# Input material
■ ■ ■ ■ ■

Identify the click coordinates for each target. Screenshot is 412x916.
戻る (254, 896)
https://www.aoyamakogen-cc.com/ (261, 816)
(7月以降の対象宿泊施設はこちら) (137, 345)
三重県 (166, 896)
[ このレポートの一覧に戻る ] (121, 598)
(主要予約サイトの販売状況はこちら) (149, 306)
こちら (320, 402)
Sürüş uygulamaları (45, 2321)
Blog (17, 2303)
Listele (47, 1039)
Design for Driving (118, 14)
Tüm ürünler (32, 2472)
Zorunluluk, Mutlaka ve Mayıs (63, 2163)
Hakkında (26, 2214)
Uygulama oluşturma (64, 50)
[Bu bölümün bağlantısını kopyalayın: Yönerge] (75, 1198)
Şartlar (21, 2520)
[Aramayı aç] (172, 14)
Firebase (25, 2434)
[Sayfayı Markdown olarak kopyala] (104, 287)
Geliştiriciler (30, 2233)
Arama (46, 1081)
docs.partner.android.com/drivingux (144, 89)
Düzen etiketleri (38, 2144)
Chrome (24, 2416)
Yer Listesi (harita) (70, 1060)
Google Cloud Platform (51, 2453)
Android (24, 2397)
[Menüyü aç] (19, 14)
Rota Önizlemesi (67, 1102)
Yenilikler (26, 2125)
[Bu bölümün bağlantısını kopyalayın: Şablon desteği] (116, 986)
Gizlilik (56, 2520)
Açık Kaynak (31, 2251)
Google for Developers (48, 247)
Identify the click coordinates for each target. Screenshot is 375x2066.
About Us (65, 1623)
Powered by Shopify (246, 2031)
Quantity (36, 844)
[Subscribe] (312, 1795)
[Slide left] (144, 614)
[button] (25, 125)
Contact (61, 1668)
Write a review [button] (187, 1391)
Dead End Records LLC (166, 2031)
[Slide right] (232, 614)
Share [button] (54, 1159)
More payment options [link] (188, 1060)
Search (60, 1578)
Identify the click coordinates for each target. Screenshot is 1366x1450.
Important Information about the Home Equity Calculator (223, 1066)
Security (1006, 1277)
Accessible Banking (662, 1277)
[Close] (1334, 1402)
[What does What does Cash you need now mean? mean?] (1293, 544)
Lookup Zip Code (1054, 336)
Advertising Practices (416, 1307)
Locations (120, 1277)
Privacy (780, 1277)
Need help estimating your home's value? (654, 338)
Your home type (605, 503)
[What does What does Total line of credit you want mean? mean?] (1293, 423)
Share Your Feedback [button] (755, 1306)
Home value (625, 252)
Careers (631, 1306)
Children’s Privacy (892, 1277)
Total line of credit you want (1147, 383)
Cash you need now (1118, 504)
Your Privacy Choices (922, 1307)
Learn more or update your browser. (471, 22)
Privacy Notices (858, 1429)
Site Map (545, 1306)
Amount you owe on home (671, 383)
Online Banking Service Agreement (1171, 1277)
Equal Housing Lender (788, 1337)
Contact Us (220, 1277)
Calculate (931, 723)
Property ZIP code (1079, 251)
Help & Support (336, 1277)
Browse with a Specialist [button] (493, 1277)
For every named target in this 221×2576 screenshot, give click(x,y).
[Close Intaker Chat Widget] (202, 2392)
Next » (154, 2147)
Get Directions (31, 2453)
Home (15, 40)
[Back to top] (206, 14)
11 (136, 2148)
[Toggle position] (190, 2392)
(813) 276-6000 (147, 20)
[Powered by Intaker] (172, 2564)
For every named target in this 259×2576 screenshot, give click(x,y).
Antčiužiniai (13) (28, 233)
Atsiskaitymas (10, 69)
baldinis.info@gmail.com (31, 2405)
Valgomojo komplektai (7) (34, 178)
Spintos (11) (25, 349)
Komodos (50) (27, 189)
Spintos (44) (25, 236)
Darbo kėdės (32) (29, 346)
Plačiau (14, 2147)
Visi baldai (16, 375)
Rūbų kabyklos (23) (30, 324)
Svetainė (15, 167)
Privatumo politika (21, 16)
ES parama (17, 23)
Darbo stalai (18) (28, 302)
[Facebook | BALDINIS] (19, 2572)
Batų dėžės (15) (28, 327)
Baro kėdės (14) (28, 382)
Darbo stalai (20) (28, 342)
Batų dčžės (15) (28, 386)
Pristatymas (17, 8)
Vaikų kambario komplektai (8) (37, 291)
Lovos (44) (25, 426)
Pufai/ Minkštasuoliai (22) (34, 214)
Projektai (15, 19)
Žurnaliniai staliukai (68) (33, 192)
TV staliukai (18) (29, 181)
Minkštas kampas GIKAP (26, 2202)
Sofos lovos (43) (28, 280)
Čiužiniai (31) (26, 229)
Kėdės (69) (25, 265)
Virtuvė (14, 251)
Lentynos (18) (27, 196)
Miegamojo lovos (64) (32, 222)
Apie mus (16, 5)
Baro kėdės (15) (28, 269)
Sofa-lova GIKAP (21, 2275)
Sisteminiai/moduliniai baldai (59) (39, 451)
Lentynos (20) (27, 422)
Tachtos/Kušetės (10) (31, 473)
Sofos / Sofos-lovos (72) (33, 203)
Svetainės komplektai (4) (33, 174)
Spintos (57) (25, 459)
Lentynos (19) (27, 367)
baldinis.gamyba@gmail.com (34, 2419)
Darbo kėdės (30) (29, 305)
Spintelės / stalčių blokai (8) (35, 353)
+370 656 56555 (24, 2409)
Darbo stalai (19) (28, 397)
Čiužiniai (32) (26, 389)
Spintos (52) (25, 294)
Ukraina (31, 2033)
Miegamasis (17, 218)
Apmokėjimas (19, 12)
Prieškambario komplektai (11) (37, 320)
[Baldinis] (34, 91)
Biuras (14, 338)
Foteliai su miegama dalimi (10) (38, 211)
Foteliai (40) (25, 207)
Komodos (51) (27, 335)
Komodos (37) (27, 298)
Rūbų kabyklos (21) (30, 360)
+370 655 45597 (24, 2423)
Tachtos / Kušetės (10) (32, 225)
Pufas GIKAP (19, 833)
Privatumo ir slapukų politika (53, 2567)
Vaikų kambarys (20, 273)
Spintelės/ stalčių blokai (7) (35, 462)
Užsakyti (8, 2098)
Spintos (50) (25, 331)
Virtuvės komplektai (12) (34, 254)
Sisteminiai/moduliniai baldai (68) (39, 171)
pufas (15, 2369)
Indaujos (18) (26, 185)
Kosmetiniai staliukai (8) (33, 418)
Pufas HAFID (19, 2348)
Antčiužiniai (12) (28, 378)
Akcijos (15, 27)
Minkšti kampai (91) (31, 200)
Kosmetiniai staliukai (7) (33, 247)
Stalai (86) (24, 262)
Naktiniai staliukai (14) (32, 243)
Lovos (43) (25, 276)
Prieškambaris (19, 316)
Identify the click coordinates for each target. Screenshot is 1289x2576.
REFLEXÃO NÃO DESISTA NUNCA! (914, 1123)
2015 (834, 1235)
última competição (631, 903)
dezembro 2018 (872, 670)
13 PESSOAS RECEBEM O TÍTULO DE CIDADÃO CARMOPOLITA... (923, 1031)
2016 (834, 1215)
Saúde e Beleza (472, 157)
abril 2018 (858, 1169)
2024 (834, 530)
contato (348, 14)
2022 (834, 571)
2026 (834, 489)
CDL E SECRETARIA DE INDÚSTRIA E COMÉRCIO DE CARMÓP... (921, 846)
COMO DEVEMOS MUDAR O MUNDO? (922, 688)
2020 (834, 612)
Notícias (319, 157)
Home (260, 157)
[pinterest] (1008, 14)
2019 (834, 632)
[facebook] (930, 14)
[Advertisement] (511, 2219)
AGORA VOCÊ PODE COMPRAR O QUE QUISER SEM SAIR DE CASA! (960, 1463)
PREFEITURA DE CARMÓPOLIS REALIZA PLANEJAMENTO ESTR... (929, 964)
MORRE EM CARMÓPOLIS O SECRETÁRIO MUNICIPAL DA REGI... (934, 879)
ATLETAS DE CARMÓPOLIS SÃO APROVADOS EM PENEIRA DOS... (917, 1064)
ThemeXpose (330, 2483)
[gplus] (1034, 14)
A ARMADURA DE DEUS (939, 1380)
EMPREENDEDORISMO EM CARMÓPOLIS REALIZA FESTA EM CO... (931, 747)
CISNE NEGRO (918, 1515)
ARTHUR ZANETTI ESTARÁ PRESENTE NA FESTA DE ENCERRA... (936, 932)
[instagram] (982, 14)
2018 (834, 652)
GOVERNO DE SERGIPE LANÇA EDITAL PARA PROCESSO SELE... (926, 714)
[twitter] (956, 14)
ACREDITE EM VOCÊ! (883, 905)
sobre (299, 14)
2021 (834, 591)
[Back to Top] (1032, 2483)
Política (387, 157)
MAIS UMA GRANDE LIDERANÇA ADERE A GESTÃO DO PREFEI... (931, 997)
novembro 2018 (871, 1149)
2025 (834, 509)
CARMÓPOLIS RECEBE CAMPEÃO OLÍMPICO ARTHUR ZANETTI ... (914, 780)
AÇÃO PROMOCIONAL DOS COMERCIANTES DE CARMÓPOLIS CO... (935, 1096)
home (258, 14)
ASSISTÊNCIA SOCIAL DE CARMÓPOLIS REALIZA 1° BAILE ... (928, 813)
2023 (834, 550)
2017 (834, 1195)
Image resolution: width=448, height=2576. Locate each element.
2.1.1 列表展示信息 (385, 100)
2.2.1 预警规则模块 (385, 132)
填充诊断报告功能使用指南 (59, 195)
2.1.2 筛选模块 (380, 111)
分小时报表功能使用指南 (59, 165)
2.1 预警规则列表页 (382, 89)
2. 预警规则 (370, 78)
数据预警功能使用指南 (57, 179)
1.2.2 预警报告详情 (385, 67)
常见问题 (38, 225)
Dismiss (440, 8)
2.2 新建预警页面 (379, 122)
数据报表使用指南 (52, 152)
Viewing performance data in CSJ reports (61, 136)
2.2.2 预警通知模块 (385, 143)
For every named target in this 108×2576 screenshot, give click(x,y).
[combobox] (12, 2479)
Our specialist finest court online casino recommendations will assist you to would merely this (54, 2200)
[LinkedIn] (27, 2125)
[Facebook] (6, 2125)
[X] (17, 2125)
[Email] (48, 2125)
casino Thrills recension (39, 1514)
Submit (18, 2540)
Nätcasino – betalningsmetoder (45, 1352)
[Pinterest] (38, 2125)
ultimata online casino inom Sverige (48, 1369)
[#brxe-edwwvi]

■ ■ ■ ■ ■

# What you will do
What are the lines, exactly as written above, from the line with "2021 (834, 591)" to the line with "[LinkedIn] (27, 2125)", both included? Output only those.

# Task output
2021 (834, 591)
[Back to Top] (1032, 2483)
Política (387, 157)
MAIS UMA GRANDE LIDERANÇA ADERE A GESTÃO DO PREFEI... (931, 997)
novembro 2018 (871, 1149)
2025 (834, 509)
CARMÓPOLIS RECEBE CAMPEÃO OLÍMPICO ARTHUR ZANETTI ... (914, 780)
AÇÃO PROMOCIONAL DOS COMERCIANTES DE CARMÓPOLIS CO... (935, 1096)
home (258, 14)
ASSISTÊNCIA SOCIAL DE CARMÓPOLIS REALIZA 1° BAILE ... (928, 813)
2023 (834, 550)
2017 (834, 1195)
Image resolution: width=448, height=2576. Locate each element.
2.1.1 列表展示信息 (385, 100)
2.2.1 预警规则模块 (385, 132)
填充诊断报告功能使用指南 (59, 195)
2.1.2 筛选模块 (380, 111)
分小时报表功能使用指南 (59, 165)
2.1 预警规则列表页 (382, 89)
2. 预警规则 (370, 78)
数据预警功能使用指南 (57, 179)
1.2.2 预警报告详情 (385, 67)
常见问题 (38, 225)
Dismiss (440, 8)
2.2 新建预警页面 (379, 122)
数据报表使用指南 (52, 152)
Viewing performance data in CSJ reports (61, 136)
2.2.2 预警通知模块 (385, 143)
For every named target in this 108×2576 screenshot, give click(x,y).
[combobox] (12, 2479)
Our specialist finest court online casino recommendations will assist you to would merely this (54, 2200)
[LinkedIn] (27, 2125)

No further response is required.